AfshinLab / BLR

MIT License
5 stars 0 forks source link

Fix memory-issue in `buildmolecules.py` #11

Closed pontushojer closed 4 years ago

pontushojer commented 4 years ago

@marcelm noted that buildmolecules.py used quite a considerable amount of memory, this is PR trying to minimise memory usage for the script. I also did some factoring out parts of the build_molecules function and did other fixes and style changes.

The main improvements are:

This seams to have helped somewhat as you can see from the figures below (run on chr22). The peak memory use is now down about ~55%.

I have done several testruns on chr22 to confirm that the output is the same.

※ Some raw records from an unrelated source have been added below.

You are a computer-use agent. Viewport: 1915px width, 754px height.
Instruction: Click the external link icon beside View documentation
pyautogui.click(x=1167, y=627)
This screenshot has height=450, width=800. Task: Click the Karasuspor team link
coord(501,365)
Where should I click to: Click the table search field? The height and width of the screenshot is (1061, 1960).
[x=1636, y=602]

The only difference is the order of the columns in the molecule_stats.tsv where the column "NrMolecules" has moved to the end.

image Figure 1: Profile for master, generated using psrecord.

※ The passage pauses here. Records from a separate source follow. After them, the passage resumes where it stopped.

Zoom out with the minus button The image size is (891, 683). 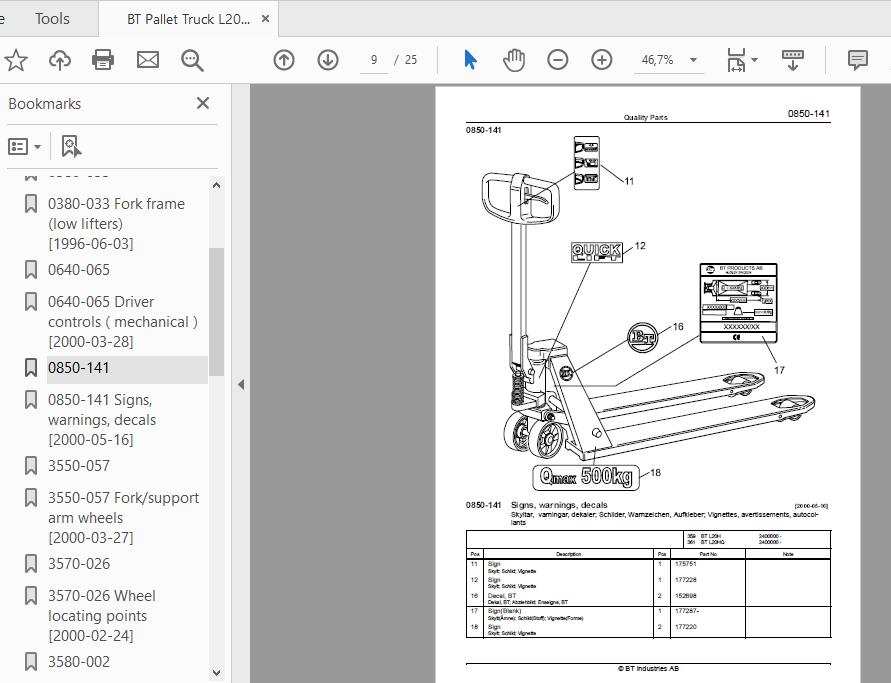(558, 60)
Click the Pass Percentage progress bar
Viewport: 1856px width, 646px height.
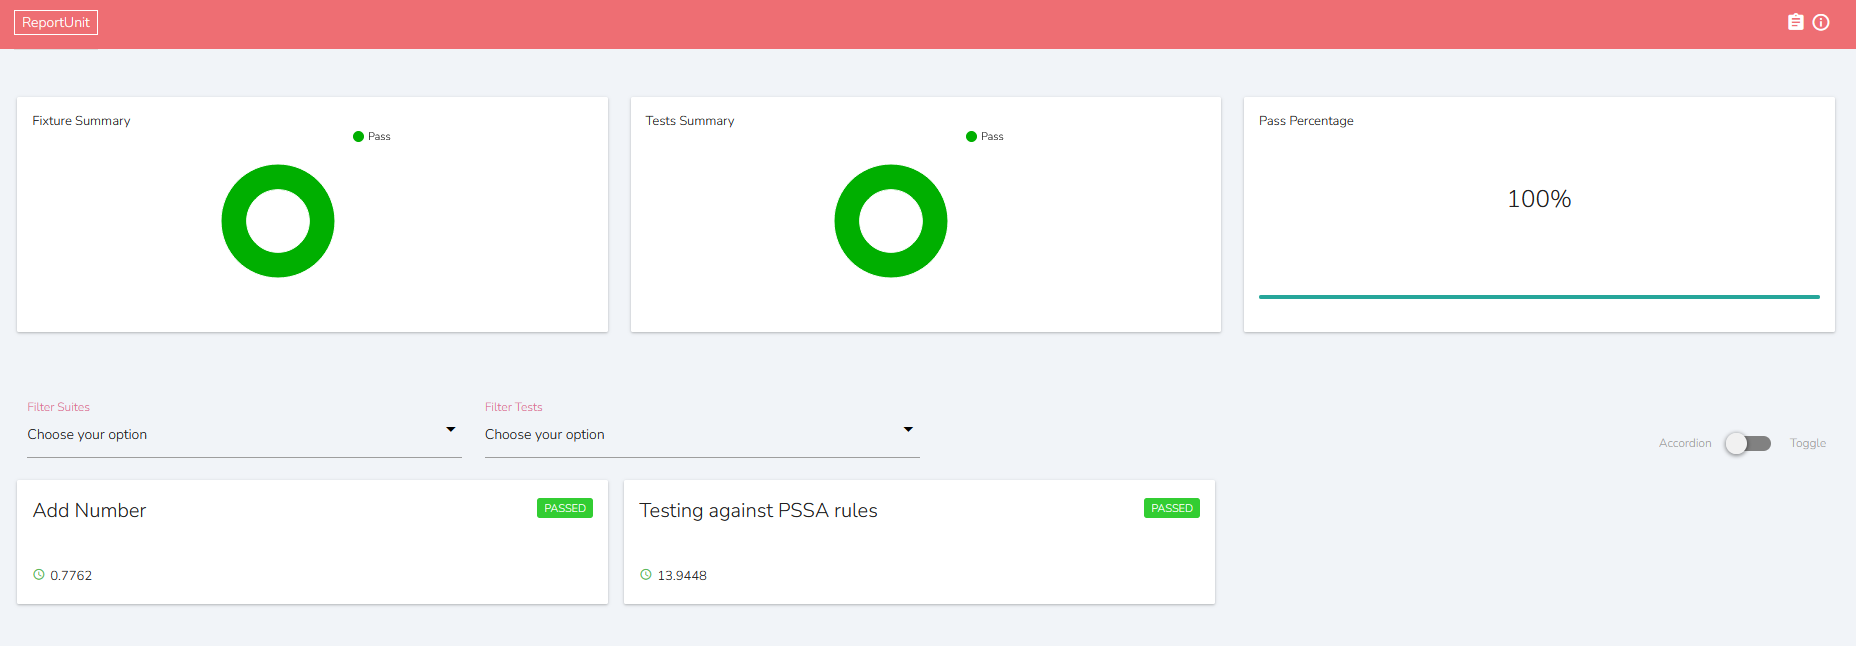pos(1539,297)
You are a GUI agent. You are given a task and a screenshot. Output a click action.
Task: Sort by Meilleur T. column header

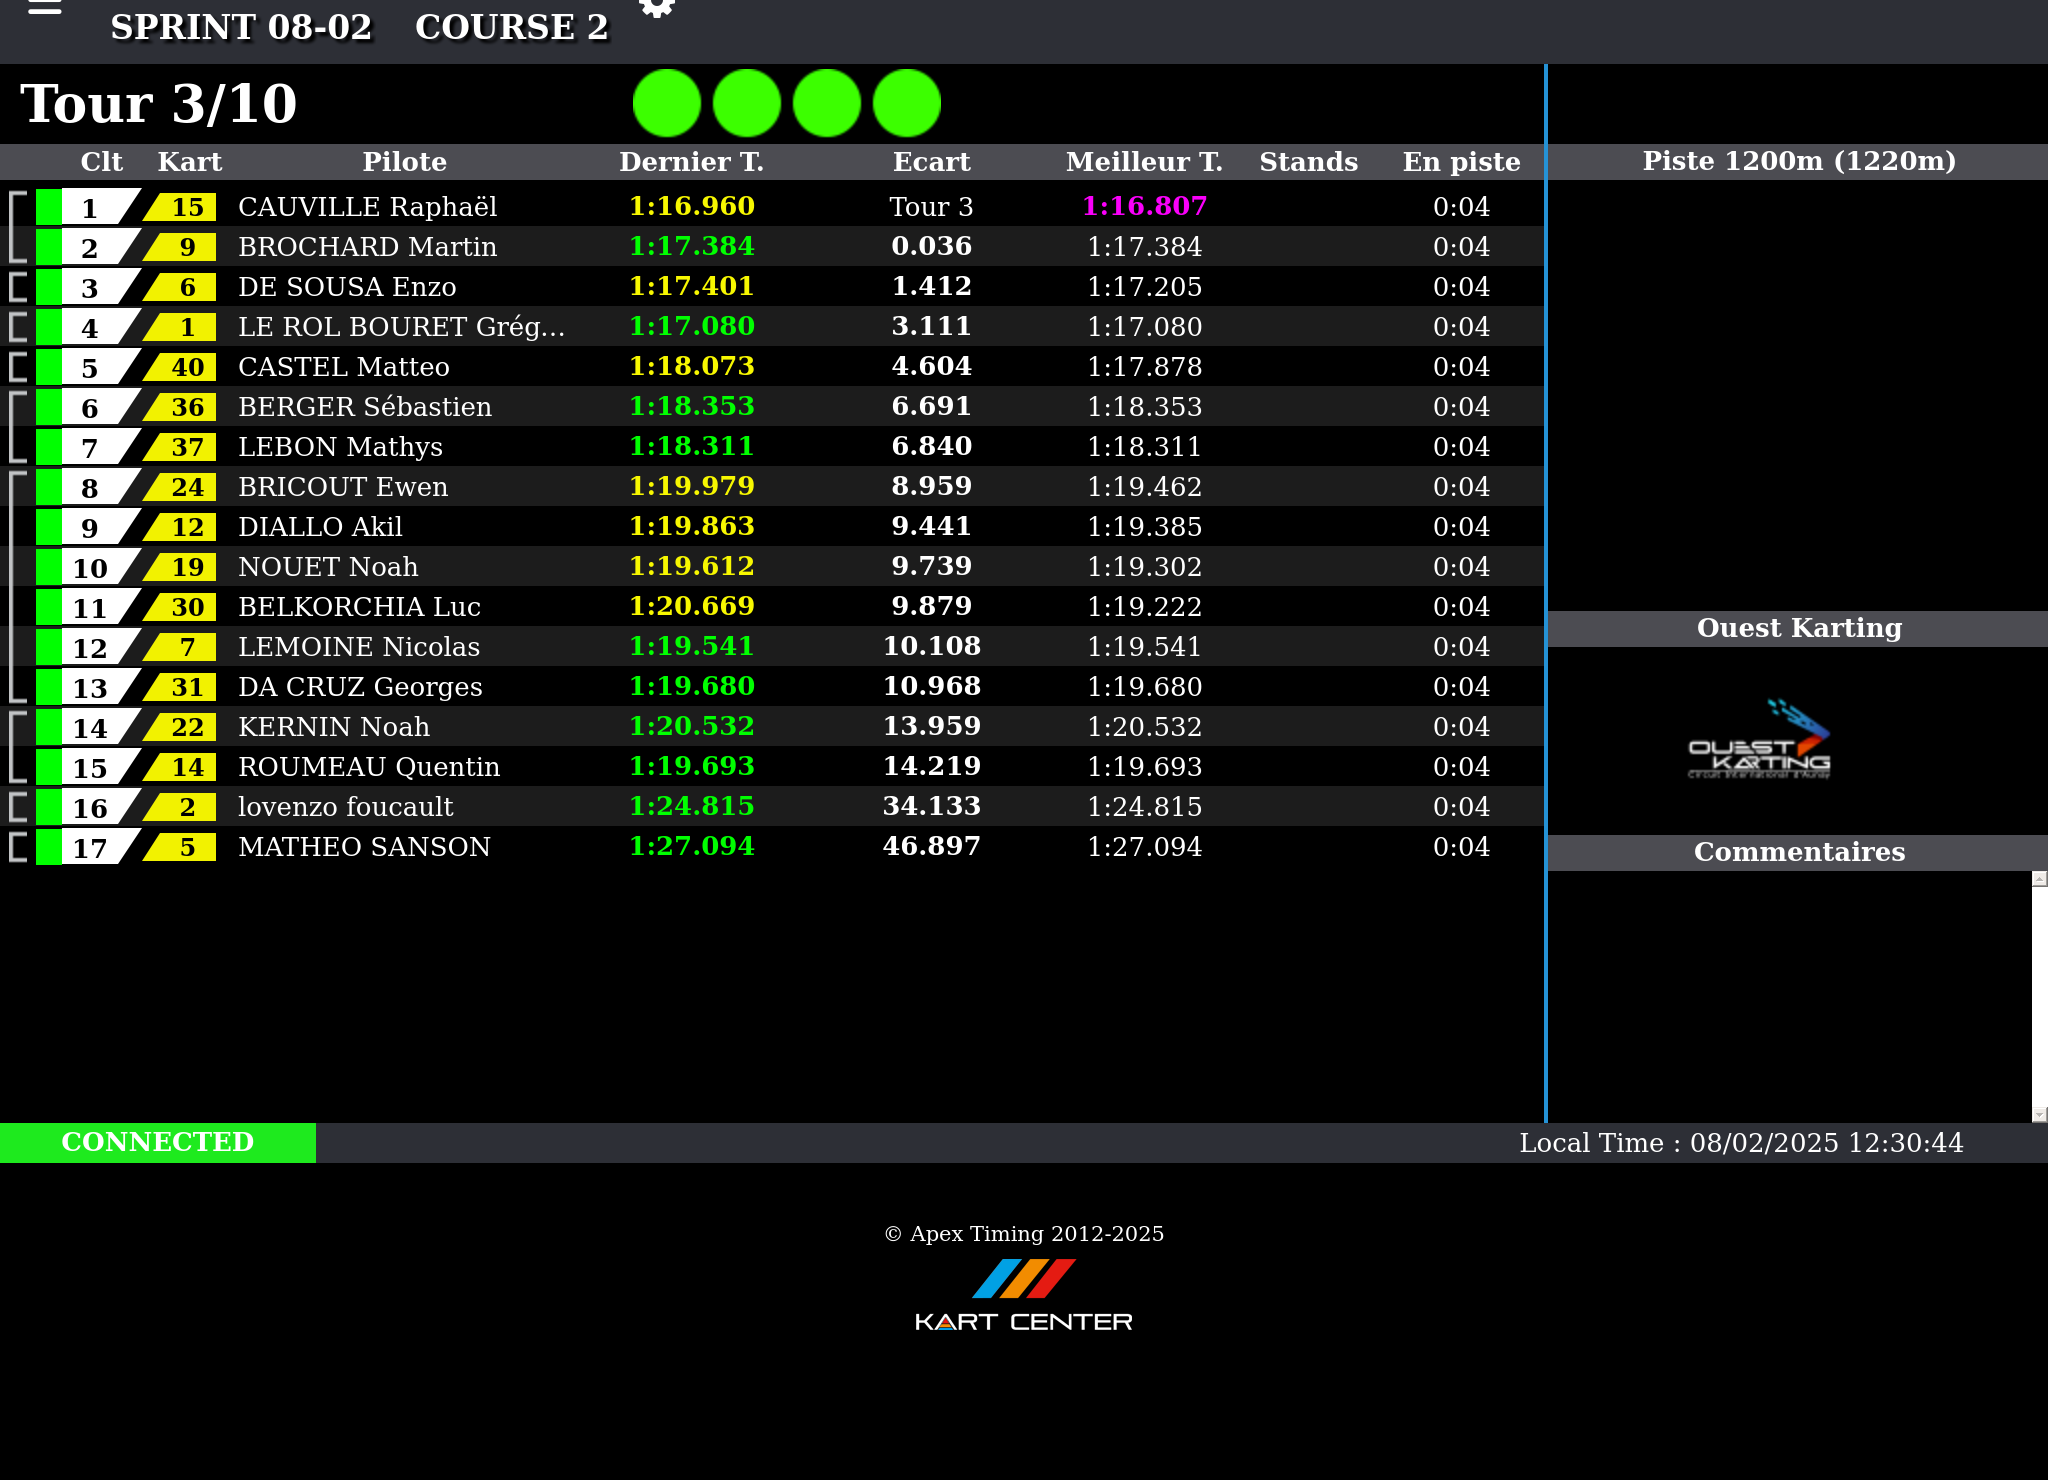pos(1144,162)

image Figure 2: Profile for buildmol-memfix, generated using psrecord.

pontushojer commented 4 years ago

Thanks for your comments anyway @marcelm ! If there are no other objections I will merge this.

pontushojer commented 4 years ago

BTW I also did a testrun on the same dataset as @marcelm and this is the result. The gain here is a bit less, the max use is around 20 Gb.

I also want to point out that from how the code is written the memory load from each chromosome is more or less stacked. So splitting this over chromosomes would most likely distribute the load by the read count in each chromosome. For chromosome 1 this would in this dataset translate to below 2 Gb max load which is enough even when running on a single core on uppmax (about 3.6 Gb per core).

image

marcelm commented 4 years ago

No objections here :-), looking forward to trying this out when I’m done with the parallel branch.

marcelm commented 4 years ago

By the way, thanks for the pointer to psrecord, looks really useful!

pontushojer commented 4 years ago

By the way, thanks for the pointer to psrecord, looks really useful!

Yes, I found it while looking into this issue! It was really easy to use and did everything I wanted.